Finally, Justice Breyer charged that Bush v. Gore was wrongly political in a functional sense: The Supreme Court was ill equipped to gather the pertinent information and poorly situated to articulate the general principles that a properly legal resolution of the controversy required. The trouble with this view, which has been embraced by many in the legal academy, is that it ignores the extent to which virtually all of the important controversies in Florida, and certainly those which the Supreme Court reviewed, had from the early goings been transformed into legal disputes. Put aside the lawsuits — such as the challenge to the notorious butterfly ballot in Palm Beach County and the complaint filed by Democratic loyalists in Martin and Seminole Counties challenging overseas absentee ballots — that never reached the U.S. Supreme Court. Both cases that did stemmed from lawsuits filed by Vice President Gore that worked their way through the Florida judiciary. During the protest phase of the Florida controversy, the canvassing boards in Palm Beach and Volusia County, along with the Florida Democratic party and Al Gore, filed a lawsuit against Secretary of State Katherine Harris, challenging the seven-day statutory deadline she sought to impose for the conclusion of manual recounts. In the contest phase, Gore filed a lawsuit challenging Secretary of State Harris’s official certification of Bush on November 26 as the winner of Florida’s 25 electoral votes. In both, Gore lost the initial judgment. And in both, the Florida supreme court, on appeal, reversed the trial court and ruled in Gore’s favor. In reviewing these decisions, the U.S. Supreme Court was asked to consider whether the Florida court’s judgments were consistent with federal law and the Constitution. And that is not in the first place a political question. It is a legal question. Thus it is highly misleading for Justice Breyer to contend that Congress was better suited to resolve the controversy because it knows the people’s will better and elections are about the people’s will. In fact, elections are about expressing the people’s will through legally established formal procedures, and the unelected justices on the Court, by virtue of their training and institutional role, are better suited and better positioned than the elected lawmakers in Congress to say accurately what the law is and determine reliably when it has been violated.

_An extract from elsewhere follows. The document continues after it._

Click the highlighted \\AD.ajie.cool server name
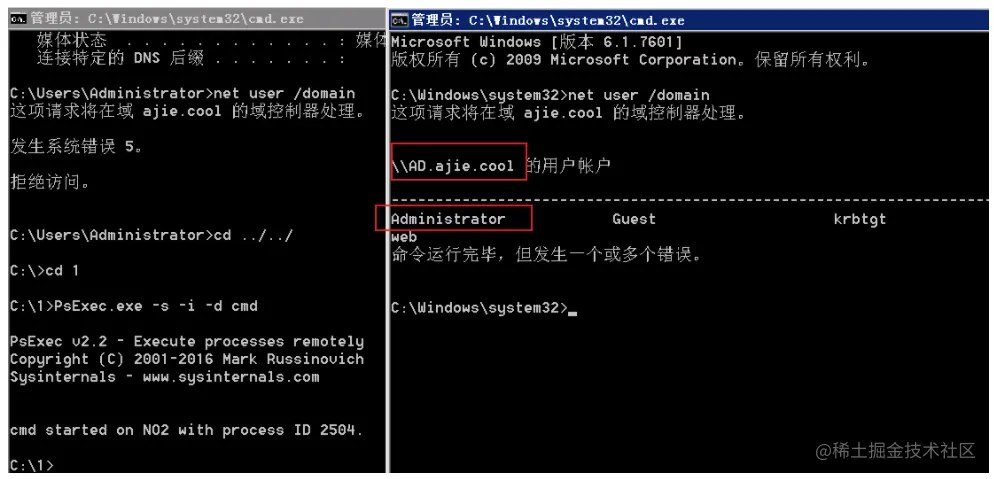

To argue that Bush v. Gore was not a political decision is not to deny that it was a decision with many political dimensions: The Court intervened decisively in a national election; judgments about the role assigned to the Court in our constitutional system likely and with propriety influenced the justices’ decision whether to hear the case and how to rule; given that the next president would appoint their successors or colleagues, all nine justices had an awkward interest in the outcome of the controversy; and in the way of hard cases, a fair examination of the Constitution, well-settled law, and the facts invited the Justices to give room in their deliberations to the political consequences of judicial intervention and the institutional capacity of the Court to decide the issues presented to them in a principled fashion.
This recognition of the political dimensions of Bush v. Gore does not imply that members of the majority in Bush v. Gore repudiated law and engaged in politics to advance their partisan preferences. Nor does it suggest that Justice Breyer’s own puzzling position that the Court should have stayed out of the controversy even as he agreed in his dissenting opinion that the Florida court had ordered a constitutionally infirm recount was politically driven.
By and large our system of separated but also “connected and blended” powers leaves political decisions to the political branches and legal decisions to the judicial branch, while recognizing that there are inescapably legal dimensions to politics and political dimensions to the law. This is an important point that the critics have relentlessly obscured. One of the reasons that Bush v. Gore was a hard case is that the Court faced an essentially legal question — whether a lower court had complied with federal law and the Constitution — that was closely bound up with political questions about the allocation of powers between Congress and the Court, about the prudence of judicial intervention, and about the effectiveness and equity of judicial remedies.
Entry filed under: Law.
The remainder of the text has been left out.